• In genuine democracies, vanquishing a bitter political opponent at the polls is sweet enough revenge for many a politician
• A tamed Ruto presidency would be preferable than one where the man is left free reign to do as he pleases.
The dictionary tells us to revenge is to exact punishment or expiation for a wrong on behalf of someone or self, especially in a resentful or vindictive spirit.
In genuine democracies, vanquishing a bitter political opponent at the polls is sweet enough revenge for many a politician. However, in some cases such as what happened in the US in 2016, emerging victorious and being sworn in as President over Hillary Clinton was not sweet enough revenge for Donald Trump.
The President to this day still dreams of literally locking Hillary in jail to be satisfied that he has finally defeated her.
It’s uncouth machination but not unlike what one would expect from one William Ruto — or at least some of his brut loyalists — were he to somehow become the next President.
In the unlikely event Ruto becomes President — against all these odds against him — the Bible-toting man from Sugoi will promptly ignore the book of Leviticus 19:18, in which Christians are counselled not to seek revenge or bear a grudge against anyone.
Instead, it seems the Fifth Kenyan President and his henchmen would make sure his real and perceived political enemies pay hapa duniani [pay here on earth].
We have seen tale-tell signs of this already. Most recently was Ruto’s reaction to a scathing rejoinder from ODM following his television interview on Citizen TV to offer what ODM secretary general Edwin Sifuna termed as falsehoods.
Through spokesperson David Mugonyi, Ruto said, "The incoherent, rabid juvenile rant by Sifuna is so ridiculously uneducated, spectacularly unhinged, desperately delusional that out of compassion, it must be forgiven and ignored."
Except it was not ignored, neither is it forgotten, let alone forgiven.
What’s of note here, however, is not the insults which are mild going by the bile we’ve become accustomed from certain politicians; rather, it is the very fact Ruto found it necessary to have his spokesman hurl the insults.
Not that Ruto is incapable of hurling the same insults himself or worse.

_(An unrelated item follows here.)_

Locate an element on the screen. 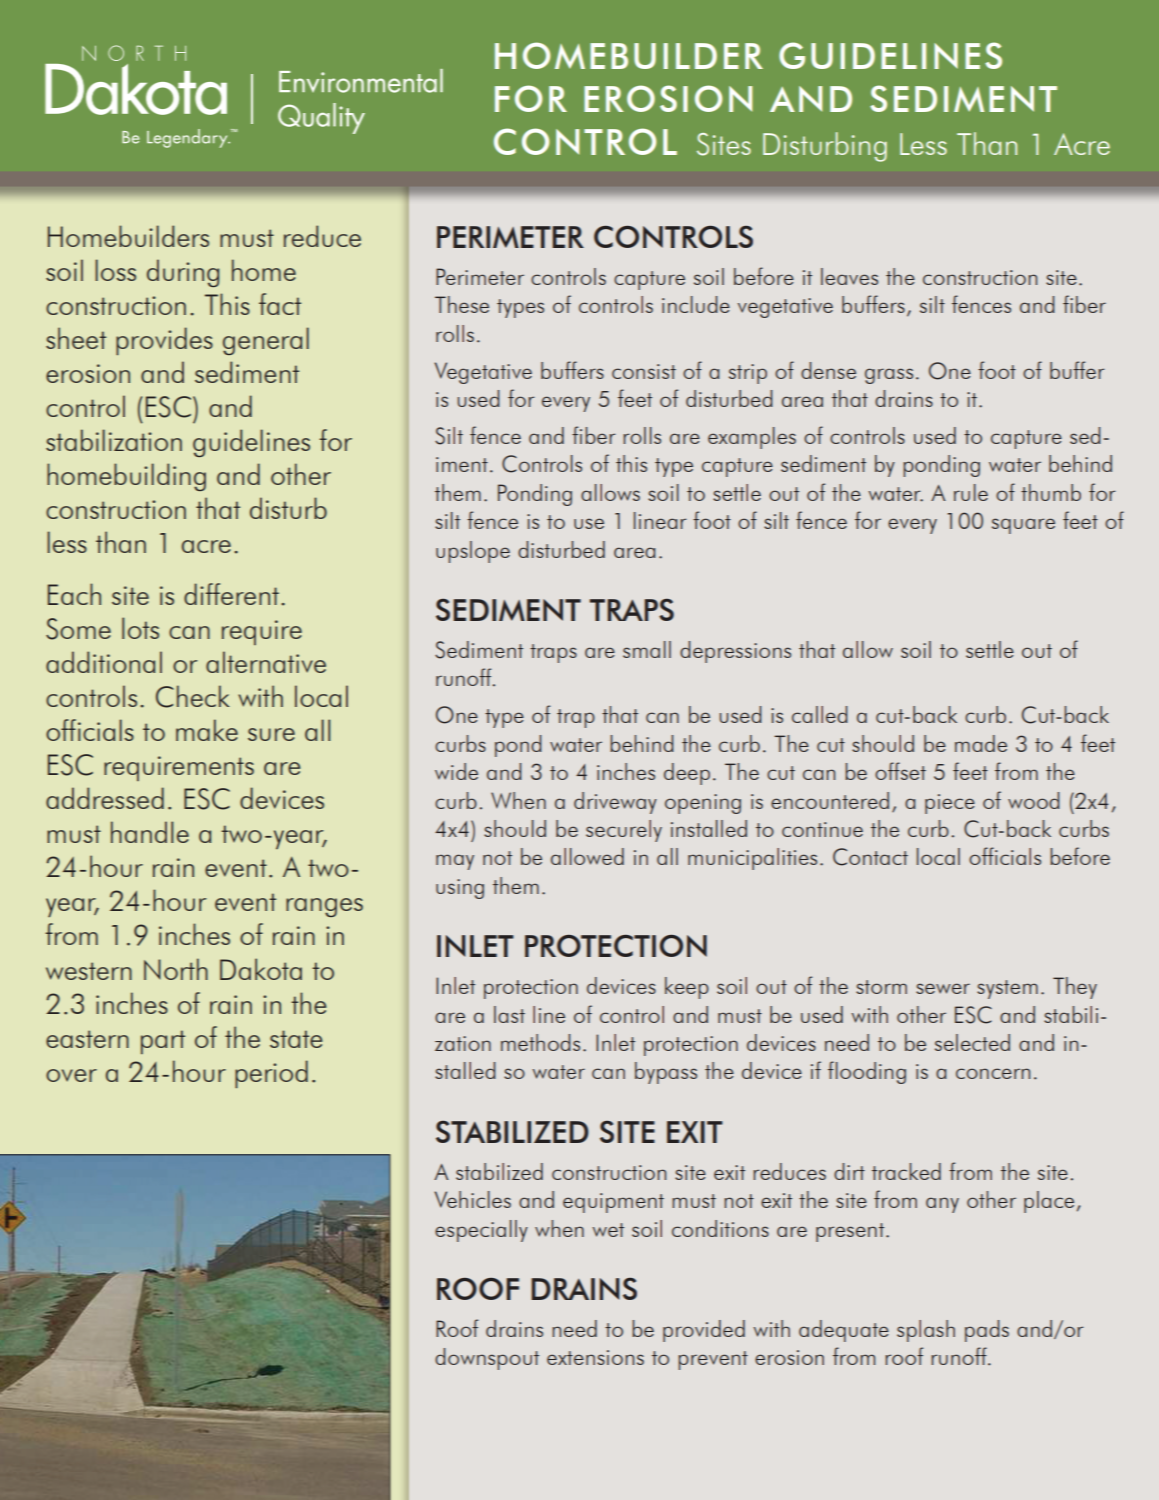 The image size is (1159, 1500). downspout is located at coordinates (487, 1359).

He is, and we have had a good doze of it publicly and will continue to the day the question of his occupying State House is settled, if not beyond.

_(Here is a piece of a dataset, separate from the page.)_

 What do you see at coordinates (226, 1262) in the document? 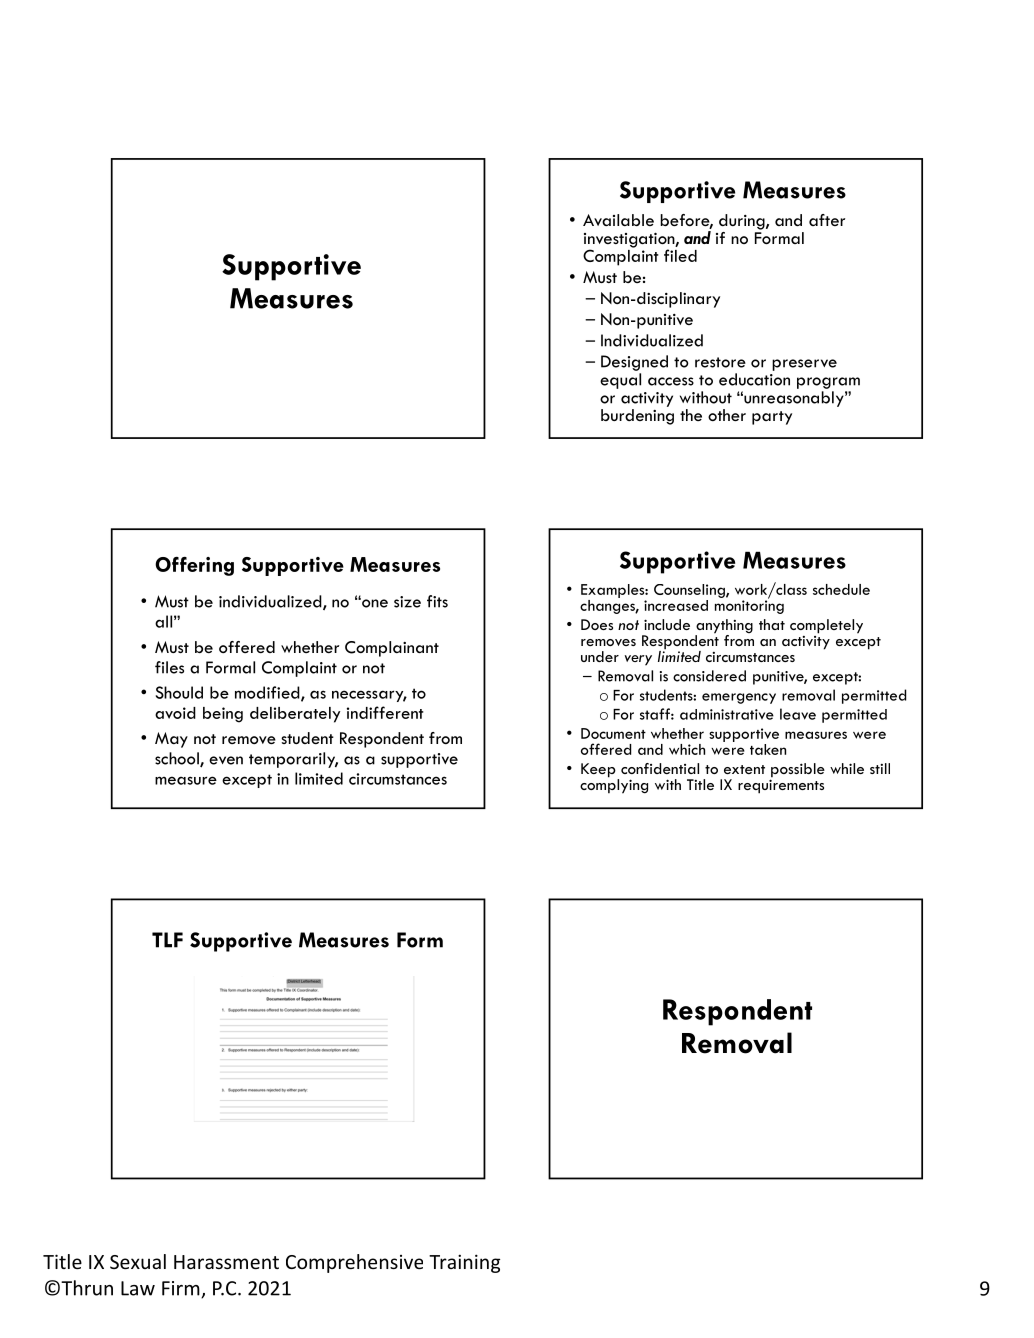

Meanwhile, the question to ponder is, would a man who has his spokesman hurl insults at an opposition party secretary general in response to what he perceives as wrongs be above using the full powers of the Office of the President and Commander-in-Chief to punish his political opponents and perceived or real enemies?

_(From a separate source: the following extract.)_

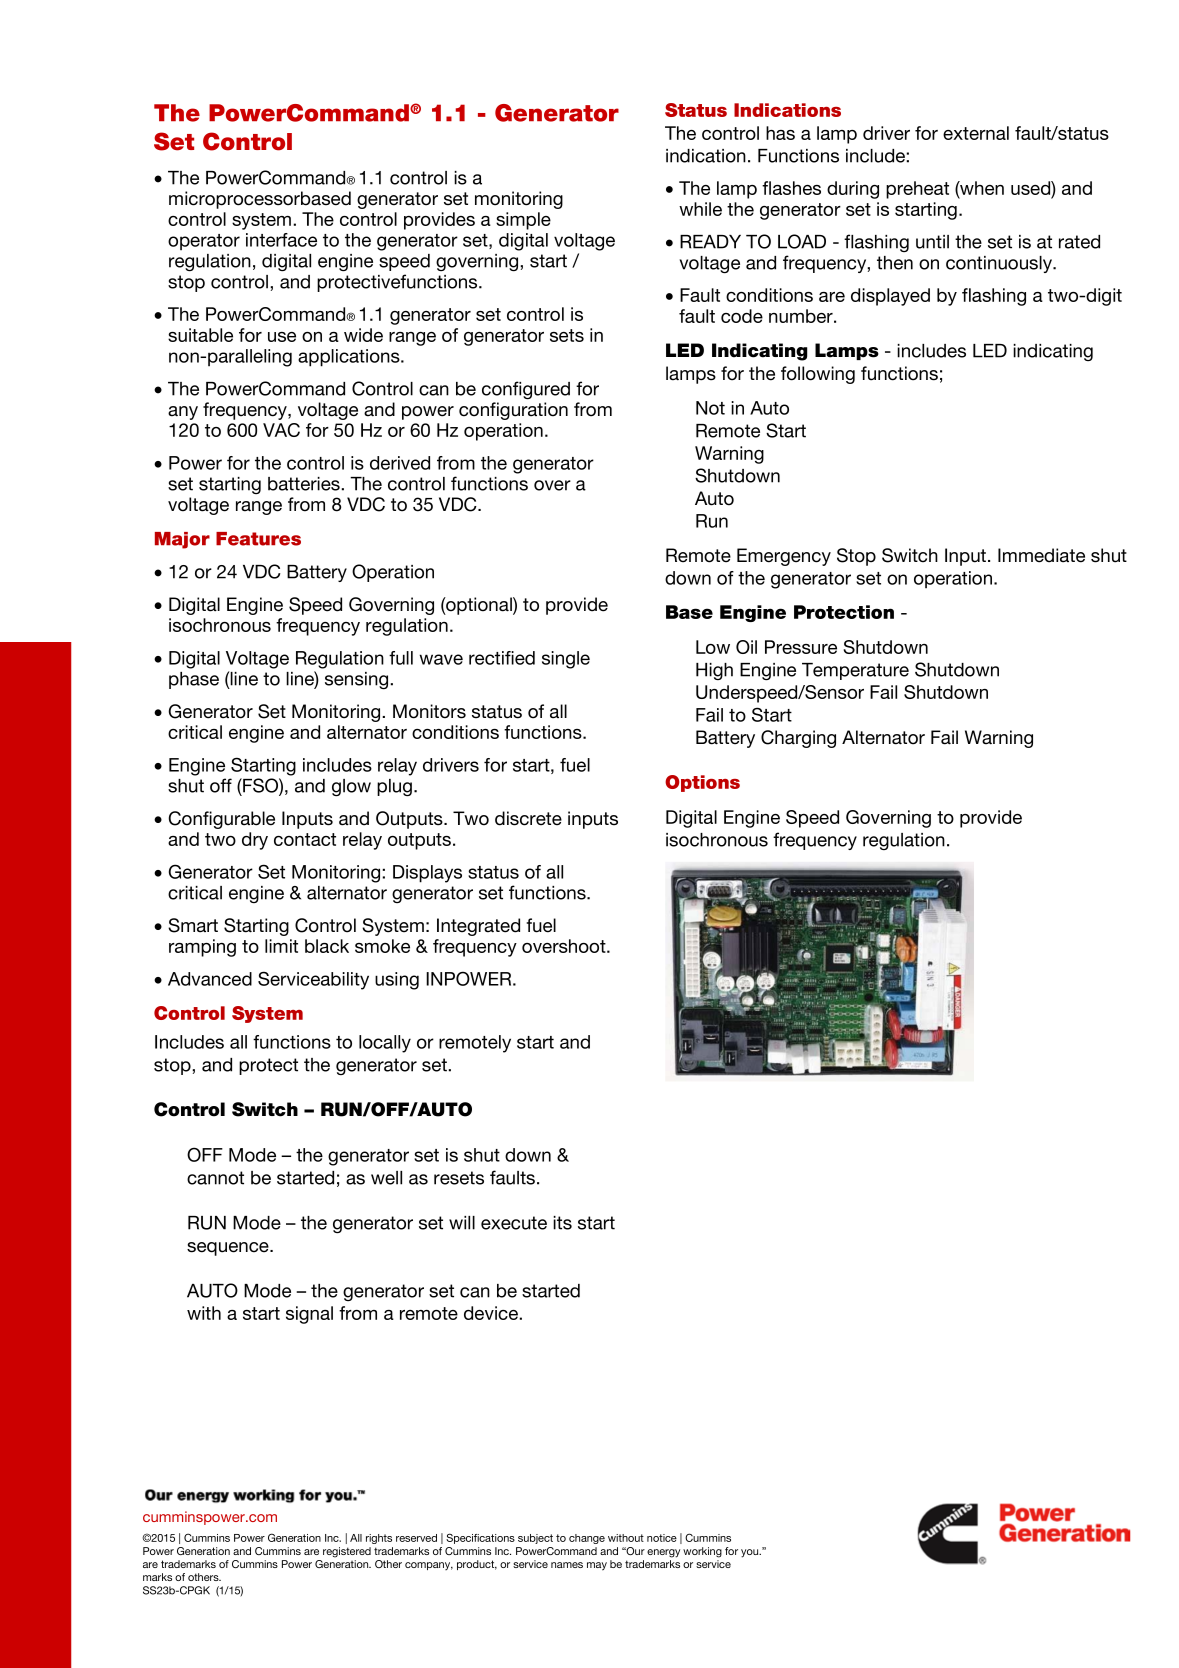 This document has width=1179, height=1668. Describe the element at coordinates (798, 739) in the document. I see `Charging` at that location.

The answer is a resounding No.
That being the case, President Uhuru Kenyatta owes those in the “Kieleweke Team (the anti-Ruto brigade within the ruling party) and the opposition the favour of a political survival insurance plan in the event Ruto overcomes both the popular vote and benevolent vifaranga vya komputa to become President.
That insurance Plan must include in the least purging of the most hardcore Ruto allies in key government positions and replacing them with at least those who would not take the hammer and start hammering on orders of Ruto, were he to become president.
Such a purge and replacement would also serve a parallel national interest and that is, to make sure were Ruto to take over power, he would not become the dictatorial, no-compromise my way or the highway president many fear he would be.
Were such an insurance policy put in place and effectively and strategically deployed, then it wouldn’t matter who becomes president for in the worst scenario, it would be one too hamstrung to be effective against a “deep state,” meaning anti-Ruto and pro-handshake loyalists deeply entrenched in key parts of the government.
In other words, a tamed Ruto presidency would be preferable than one where the man is left free reign to do as he pleases.